De plus, contrairement aux fabricants européens, leurs concurrents chinois produisent eux-mêmes une grande partie de leurs composants. Ils sont donc beaucoup moins dépendants des fournisseurs. Certains produisent non seulement leurs batteries, et ont même un accès direct aux fameuses "terres rares" nécessaires à la fabrication des batteries.
Toutefois, la plupart des marques chinoises n'ont que peu ou pas d'expérience de notre mode de fonctionnement occidental. Elles ne peuvent pas non plus compter sur un réseau de distributeurs bien développé. Mais, là aussi, elles rattrapent leur retard à la vitesse de l'éclair et concluent des accords de coopération avec de grands groupes automobiles internationaux tels que Van Mossel, Hedin, Inchcape et Astara.
À la dernière minute, une exception a été prévue pour les indépendants qui ne travaillent pas dans une entreprise et qui souhaitent acheter ou louer une voiture hybride rechargeable en 2026.
Qui achète quoi ?
Le choix de la voiture dépend de plusieurs facteurs tels que les préférences personnelles, le budget et le statut social. Dans le cas des médecins généralistes et des médecins spécialistes, les politiques publiques contribuent à déterminer ce choix. Dans notre pays, la fiscalité automobile diffère selon la région où l'on vit et travaille, et il est conseillé de demander l'avis d'un consultant indépendant. Dans notre cas, il s'agit de Dieter Quartier de Car-Matchers. Une consultation avec un tel conseiller coûte entre deux et trois cents euros, mais peut rapidement rapporter un avantage financier de plusieurs milliers d'euros.
Depuis le 1er janvier 2026, un nouveau régime de déduction fiscale est en vigueur. Il stipule qu'une voiture de société achetée ou louée doit être totalement exempte d'émissions de CO2 pour pouvoir bénéficier d'une déduction fiscale sur les frais de voiture. En pratique, cela signifie que la voiture doit être 100 % électrique ou à hydrogène.
Contre toute attente, le gouvernement a prévu, à la dernière minute, une exception pour les indépendants qui ne travaillent pas dans une entreprise et qui souhaitent acheter ou louer un véhicule hybride rechargeable en 2026.
Le nouveau régime fait une distinction entre les véhicules hybrides rechargeables qui répondent à la norme Euro 6e bis et ceux qui n'y répondent pas. Dans le premier cas, le véhicule hybride rechargeable est déductible selon la formule 120 % - (0,5 % x [émissions de CO2]) si votre voiture émet au maximum 50 g/km.
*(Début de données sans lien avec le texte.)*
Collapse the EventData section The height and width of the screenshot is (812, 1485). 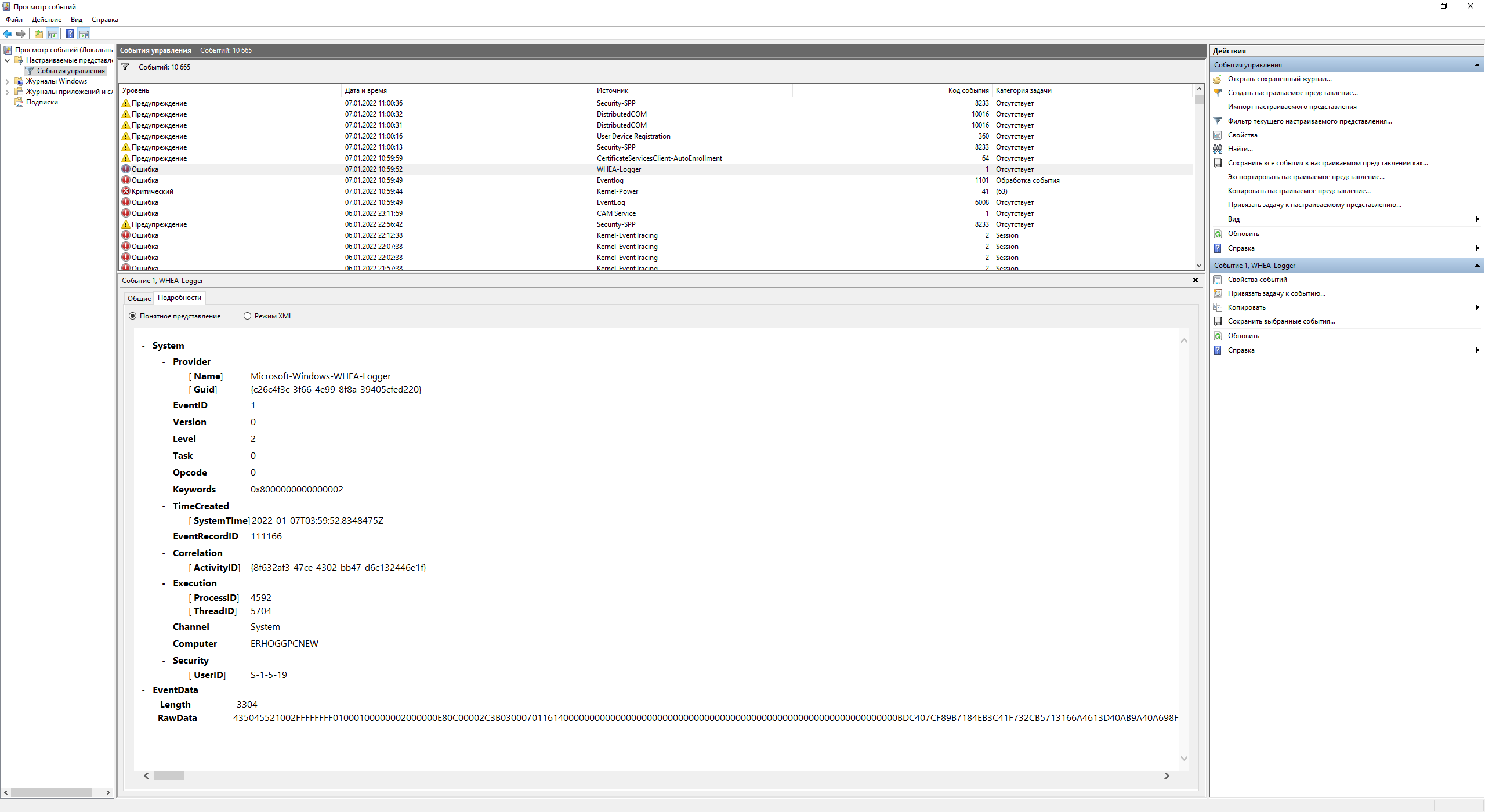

En pratique, vous bénéficiez alors d'une déductibilité de 95 à 100 %.
Si votre voiture émet entre 51 et 75 g/km, vous retombez sur un taux forfaitaire de 75 %. Le même taux s'applique aux véhicules hybrides rechargeables qui ne répondent pas à la nouvelle norme et émettent au maximum 50 g/km. L'électricité est toujours déductible à 100 %, quelles que soient les émissions de CO2; le carburant, par contre, n'est plus déductible.
Bien entendu, d'autres facteurs déterminent le coût final de votre voiture. Par exemple, l'utilisation de votre voiture, le kilométrage, le style de conduite et le modèle ont un impact qu'il ne faut pas sous-estimer. « Certains se demandent également s'il est judicieux d'utiliser une voiture électrique comme batterie domestique », explique Dieter Quartier, qui précise que la réponse à cette question dépend de plusieurs facteurs.
En résumé, toute personne ayant l'intention d'acheter ou de louer une nouvelle voiture de société ferait bien de demander l'avis d'un expert. Économiser sur les mauvais postes de dépenses pourrait vous coûter cher.